:: TASK DESCRIPTION ::
Output exactly the lines that run from the top of the entries to the line holding "has width=1114, height=710.", including both of those lines.

+ + +

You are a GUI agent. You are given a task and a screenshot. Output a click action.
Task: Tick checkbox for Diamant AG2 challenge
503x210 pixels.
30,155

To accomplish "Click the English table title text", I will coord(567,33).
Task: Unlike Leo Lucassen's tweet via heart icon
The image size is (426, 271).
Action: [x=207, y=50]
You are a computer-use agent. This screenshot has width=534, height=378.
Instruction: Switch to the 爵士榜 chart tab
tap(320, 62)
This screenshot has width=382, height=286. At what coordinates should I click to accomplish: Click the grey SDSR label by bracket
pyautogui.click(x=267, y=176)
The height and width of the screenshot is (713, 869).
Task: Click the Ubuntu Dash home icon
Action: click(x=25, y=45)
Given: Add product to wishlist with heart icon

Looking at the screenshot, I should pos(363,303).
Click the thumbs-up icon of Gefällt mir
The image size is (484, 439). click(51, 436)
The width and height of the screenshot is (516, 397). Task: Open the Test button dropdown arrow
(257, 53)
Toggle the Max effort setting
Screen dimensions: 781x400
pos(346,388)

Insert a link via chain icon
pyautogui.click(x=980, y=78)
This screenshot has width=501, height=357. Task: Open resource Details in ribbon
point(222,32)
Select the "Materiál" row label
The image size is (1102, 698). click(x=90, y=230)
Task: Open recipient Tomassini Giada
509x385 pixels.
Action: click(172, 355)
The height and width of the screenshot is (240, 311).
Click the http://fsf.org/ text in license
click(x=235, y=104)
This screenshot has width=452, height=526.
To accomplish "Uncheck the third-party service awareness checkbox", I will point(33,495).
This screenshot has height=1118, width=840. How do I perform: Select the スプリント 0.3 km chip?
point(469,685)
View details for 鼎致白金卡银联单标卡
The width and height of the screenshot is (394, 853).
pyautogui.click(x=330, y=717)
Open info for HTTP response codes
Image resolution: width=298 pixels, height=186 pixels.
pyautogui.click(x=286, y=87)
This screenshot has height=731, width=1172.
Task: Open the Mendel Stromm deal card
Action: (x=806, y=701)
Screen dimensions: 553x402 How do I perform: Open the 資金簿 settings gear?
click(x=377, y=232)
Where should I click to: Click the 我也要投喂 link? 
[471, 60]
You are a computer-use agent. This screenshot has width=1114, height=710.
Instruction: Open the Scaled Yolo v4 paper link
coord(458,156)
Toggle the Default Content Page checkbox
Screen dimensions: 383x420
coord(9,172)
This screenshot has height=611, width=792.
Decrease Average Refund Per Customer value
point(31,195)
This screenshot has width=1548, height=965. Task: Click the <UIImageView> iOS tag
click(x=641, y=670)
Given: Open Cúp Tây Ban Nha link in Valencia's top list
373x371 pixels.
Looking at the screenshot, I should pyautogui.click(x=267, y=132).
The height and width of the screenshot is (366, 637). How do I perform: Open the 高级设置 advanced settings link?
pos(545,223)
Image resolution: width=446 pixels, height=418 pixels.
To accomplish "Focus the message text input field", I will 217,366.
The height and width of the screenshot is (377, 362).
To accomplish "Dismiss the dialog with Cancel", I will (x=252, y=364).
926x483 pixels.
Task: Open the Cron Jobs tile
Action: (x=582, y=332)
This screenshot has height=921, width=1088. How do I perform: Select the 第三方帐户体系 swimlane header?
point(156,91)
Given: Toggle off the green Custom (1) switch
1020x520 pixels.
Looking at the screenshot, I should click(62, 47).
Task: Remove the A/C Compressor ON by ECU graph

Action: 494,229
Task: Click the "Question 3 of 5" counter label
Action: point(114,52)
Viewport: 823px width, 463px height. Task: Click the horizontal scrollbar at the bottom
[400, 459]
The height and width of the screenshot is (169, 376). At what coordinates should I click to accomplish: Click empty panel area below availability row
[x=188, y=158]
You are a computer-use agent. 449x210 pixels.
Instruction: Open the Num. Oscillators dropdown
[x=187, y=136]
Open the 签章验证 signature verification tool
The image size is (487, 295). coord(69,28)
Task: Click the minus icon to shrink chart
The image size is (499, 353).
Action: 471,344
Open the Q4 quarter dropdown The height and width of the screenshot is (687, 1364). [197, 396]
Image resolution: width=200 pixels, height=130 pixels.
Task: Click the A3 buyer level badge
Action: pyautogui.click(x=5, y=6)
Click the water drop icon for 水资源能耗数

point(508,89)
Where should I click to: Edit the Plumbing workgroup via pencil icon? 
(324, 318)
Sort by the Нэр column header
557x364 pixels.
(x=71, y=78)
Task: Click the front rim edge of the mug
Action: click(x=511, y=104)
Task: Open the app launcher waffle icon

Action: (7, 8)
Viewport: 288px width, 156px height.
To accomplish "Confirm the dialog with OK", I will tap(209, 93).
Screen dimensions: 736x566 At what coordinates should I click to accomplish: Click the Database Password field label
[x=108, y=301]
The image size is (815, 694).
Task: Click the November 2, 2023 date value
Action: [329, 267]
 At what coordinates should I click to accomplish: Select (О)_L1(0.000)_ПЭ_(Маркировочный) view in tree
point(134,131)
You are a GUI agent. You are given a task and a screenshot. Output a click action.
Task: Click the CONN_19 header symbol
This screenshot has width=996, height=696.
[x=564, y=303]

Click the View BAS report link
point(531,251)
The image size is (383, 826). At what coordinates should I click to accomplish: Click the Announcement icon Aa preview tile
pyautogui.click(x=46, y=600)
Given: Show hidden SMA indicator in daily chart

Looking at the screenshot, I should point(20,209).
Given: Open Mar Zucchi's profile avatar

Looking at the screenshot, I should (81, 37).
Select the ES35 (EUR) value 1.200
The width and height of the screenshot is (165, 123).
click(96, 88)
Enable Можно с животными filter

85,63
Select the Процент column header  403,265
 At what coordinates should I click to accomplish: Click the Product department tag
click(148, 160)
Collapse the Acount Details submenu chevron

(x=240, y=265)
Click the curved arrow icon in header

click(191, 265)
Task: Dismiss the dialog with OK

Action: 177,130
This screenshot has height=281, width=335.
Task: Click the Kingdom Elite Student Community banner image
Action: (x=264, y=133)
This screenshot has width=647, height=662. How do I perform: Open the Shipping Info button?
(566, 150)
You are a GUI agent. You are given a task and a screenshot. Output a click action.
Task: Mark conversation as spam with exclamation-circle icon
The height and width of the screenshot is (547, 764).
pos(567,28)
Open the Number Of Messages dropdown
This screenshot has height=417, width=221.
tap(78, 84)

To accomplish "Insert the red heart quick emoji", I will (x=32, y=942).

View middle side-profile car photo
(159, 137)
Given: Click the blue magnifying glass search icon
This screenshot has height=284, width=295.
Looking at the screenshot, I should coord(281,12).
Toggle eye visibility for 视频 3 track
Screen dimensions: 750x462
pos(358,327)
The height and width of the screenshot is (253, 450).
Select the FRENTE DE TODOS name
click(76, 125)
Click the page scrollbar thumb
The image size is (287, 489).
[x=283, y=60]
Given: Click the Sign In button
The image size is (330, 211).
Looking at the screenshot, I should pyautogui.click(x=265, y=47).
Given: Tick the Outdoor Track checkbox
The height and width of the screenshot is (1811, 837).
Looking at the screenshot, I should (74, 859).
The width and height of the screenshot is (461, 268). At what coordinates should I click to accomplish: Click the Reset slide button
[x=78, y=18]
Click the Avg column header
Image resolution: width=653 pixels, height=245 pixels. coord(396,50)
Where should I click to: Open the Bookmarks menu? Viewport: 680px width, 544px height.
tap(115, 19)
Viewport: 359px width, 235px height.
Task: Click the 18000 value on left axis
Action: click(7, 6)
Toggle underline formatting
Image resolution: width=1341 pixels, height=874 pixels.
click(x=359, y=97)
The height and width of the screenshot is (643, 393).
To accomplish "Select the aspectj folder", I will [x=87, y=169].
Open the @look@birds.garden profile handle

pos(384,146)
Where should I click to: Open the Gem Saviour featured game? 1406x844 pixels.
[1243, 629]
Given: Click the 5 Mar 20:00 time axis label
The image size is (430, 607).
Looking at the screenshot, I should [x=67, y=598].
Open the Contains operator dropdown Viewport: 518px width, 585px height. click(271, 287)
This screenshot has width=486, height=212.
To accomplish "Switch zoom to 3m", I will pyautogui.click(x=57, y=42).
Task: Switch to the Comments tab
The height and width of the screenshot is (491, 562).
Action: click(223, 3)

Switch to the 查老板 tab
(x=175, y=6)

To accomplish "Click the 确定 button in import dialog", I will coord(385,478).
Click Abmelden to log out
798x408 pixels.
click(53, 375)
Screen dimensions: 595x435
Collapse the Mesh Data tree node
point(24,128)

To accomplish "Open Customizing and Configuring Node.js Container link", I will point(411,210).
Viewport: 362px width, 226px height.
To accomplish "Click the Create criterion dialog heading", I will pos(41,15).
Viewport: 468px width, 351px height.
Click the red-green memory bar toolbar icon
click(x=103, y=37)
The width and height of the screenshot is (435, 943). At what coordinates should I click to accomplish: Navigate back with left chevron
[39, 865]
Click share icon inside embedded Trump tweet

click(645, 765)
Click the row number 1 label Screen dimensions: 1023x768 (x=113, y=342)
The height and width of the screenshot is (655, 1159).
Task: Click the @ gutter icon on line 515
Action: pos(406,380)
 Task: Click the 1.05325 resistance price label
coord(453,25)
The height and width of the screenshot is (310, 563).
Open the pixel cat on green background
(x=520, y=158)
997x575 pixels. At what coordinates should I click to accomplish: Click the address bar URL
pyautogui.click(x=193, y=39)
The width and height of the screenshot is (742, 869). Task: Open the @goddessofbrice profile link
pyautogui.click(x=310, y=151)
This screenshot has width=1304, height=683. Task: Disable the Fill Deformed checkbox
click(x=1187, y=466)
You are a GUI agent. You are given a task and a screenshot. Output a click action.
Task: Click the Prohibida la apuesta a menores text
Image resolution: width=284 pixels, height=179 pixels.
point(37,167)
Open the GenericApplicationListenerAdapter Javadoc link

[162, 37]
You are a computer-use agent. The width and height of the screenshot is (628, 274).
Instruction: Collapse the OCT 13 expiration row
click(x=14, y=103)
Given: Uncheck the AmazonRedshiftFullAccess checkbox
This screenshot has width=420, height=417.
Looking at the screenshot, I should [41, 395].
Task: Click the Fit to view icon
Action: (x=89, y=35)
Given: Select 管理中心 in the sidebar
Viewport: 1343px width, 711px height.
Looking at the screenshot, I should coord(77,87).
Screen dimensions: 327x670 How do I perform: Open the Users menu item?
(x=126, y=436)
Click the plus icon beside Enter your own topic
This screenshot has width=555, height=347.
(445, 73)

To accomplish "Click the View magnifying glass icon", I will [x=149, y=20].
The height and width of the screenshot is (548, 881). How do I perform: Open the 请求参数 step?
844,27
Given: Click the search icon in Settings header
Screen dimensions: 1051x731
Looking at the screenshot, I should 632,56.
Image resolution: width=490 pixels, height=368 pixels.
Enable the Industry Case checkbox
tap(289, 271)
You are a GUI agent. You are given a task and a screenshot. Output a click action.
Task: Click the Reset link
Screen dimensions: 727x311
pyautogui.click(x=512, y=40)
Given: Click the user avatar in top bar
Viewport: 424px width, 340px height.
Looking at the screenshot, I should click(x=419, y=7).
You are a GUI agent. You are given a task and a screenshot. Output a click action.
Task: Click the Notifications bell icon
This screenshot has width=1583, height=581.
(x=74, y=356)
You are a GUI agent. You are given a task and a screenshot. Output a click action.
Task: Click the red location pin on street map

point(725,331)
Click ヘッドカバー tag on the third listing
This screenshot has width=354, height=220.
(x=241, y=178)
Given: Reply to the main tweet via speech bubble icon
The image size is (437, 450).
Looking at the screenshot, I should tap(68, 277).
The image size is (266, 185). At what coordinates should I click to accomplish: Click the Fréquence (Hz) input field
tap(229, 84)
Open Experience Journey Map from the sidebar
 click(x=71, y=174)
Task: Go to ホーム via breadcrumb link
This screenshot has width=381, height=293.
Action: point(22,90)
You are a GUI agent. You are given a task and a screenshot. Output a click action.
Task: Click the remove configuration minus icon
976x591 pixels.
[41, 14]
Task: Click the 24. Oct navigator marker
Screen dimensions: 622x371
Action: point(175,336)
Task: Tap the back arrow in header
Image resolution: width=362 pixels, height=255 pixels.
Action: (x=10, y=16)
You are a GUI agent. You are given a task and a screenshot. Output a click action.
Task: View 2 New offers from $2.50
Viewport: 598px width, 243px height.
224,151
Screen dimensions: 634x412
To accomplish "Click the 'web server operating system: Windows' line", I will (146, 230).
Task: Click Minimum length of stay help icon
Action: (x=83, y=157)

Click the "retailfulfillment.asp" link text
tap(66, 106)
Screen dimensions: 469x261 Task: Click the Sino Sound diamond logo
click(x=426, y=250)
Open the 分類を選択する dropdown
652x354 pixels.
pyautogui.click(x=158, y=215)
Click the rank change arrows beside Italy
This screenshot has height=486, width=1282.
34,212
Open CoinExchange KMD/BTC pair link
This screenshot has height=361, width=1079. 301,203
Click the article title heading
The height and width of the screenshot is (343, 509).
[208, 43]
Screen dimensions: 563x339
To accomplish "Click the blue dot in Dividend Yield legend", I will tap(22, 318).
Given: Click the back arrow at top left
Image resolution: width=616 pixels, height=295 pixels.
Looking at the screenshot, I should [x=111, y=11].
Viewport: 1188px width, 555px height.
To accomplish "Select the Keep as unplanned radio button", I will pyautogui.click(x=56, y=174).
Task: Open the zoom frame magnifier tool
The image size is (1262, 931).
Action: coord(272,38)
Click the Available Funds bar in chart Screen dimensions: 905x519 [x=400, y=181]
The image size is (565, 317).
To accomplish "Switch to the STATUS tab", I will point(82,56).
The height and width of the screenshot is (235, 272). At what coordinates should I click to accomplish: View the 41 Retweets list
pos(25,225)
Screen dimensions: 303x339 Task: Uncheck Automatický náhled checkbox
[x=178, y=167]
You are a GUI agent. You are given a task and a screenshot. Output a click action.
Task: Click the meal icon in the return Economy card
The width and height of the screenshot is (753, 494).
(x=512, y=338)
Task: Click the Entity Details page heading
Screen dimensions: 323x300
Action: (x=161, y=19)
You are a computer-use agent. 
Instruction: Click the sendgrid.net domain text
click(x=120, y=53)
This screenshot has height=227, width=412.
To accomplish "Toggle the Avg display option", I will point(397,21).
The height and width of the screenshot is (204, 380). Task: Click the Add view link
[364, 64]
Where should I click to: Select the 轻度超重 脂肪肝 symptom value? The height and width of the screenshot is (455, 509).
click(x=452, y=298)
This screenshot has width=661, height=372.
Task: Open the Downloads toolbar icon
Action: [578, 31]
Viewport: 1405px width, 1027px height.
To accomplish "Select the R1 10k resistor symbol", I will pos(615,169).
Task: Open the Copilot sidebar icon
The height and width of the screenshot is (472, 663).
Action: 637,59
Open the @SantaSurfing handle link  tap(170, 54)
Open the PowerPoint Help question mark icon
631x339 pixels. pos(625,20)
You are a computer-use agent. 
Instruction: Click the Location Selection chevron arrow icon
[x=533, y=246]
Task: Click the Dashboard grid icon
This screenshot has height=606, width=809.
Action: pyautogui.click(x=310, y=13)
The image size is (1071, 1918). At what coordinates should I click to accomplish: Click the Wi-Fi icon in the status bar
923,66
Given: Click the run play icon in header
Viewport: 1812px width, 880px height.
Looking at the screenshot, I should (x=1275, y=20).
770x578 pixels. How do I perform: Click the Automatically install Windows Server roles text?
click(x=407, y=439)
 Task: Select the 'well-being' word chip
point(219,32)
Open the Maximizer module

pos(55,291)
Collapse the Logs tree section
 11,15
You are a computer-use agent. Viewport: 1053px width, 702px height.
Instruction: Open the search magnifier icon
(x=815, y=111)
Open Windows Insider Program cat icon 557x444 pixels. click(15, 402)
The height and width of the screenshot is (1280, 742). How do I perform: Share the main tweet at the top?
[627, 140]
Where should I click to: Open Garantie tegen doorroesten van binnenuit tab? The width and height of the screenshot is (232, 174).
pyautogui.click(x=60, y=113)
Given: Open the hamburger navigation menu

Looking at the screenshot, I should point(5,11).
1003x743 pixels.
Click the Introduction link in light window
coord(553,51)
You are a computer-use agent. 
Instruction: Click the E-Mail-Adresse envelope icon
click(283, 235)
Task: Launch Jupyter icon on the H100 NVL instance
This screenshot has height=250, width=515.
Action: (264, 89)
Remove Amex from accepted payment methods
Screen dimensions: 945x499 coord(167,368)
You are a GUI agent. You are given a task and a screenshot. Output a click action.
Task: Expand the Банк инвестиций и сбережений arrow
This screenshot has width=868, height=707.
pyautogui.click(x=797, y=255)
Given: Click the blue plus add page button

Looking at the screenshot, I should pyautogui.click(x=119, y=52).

+ + +

:: WRITTEN RESPONSE ::
You are a GUI agent. You are given a task and a screenshot. Output a click action.
Task: Tick checkbox for Diamant AG2 challenge
503x210 pixels.
30,155

To accomplish "Click the English table title text", I will coord(567,33).
Task: Unlike Leo Lucassen's tweet via heart icon
The image size is (426, 271).
Action: [x=207, y=50]
You are a computer-use agent. This screenshot has width=534, height=378.
Instruction: Switch to the 爵士榜 chart tab
tap(320, 62)
This screenshot has width=382, height=286. At what coordinates should I click to accomplish: Click the grey SDSR label by bracket
pyautogui.click(x=267, y=176)
The height and width of the screenshot is (713, 869).
Task: Click the Ubuntu Dash home icon
Action: click(x=25, y=45)
Given: Add product to wishlist with heart icon

Looking at the screenshot, I should pos(363,303).
Click the thumbs-up icon of Gefällt mir
The image size is (484, 439). click(51, 436)
The width and height of the screenshot is (516, 397). Task: Open the Test button dropdown arrow
(257, 53)
Toggle the Max effort setting
Screen dimensions: 781x400
pos(346,388)

Insert a link via chain icon
pyautogui.click(x=980, y=78)
This screenshot has width=501, height=357. Task: Open resource Details in ribbon
point(222,32)
Select the "Materiál" row label
The image size is (1102, 698). click(x=90, y=230)
Task: Open recipient Tomassini Giada
509x385 pixels.
Action: click(172, 355)
The height and width of the screenshot is (240, 311).
Click the http://fsf.org/ text in license
click(x=235, y=104)
This screenshot has width=452, height=526.
To accomplish "Uncheck the third-party service awareness checkbox", I will point(33,495).
This screenshot has height=1118, width=840. How do I perform: Select the スプリント 0.3 km chip?
point(469,685)
View details for 鼎致白金卡银联单标卡
The width and height of the screenshot is (394, 853).
pyautogui.click(x=330, y=717)
Open info for HTTP response codes
Image resolution: width=298 pixels, height=186 pixels.
pyautogui.click(x=286, y=87)
This screenshot has height=731, width=1172.
Task: Open the Mendel Stromm deal card
Action: (x=806, y=701)
Screen dimensions: 553x402 How do I perform: Open the 資金簿 settings gear?
click(x=377, y=232)
Where should I click to: Click the 我也要投喂 link? 
[471, 60]
You are a computer-use agent. This screenshot has width=1114, height=710.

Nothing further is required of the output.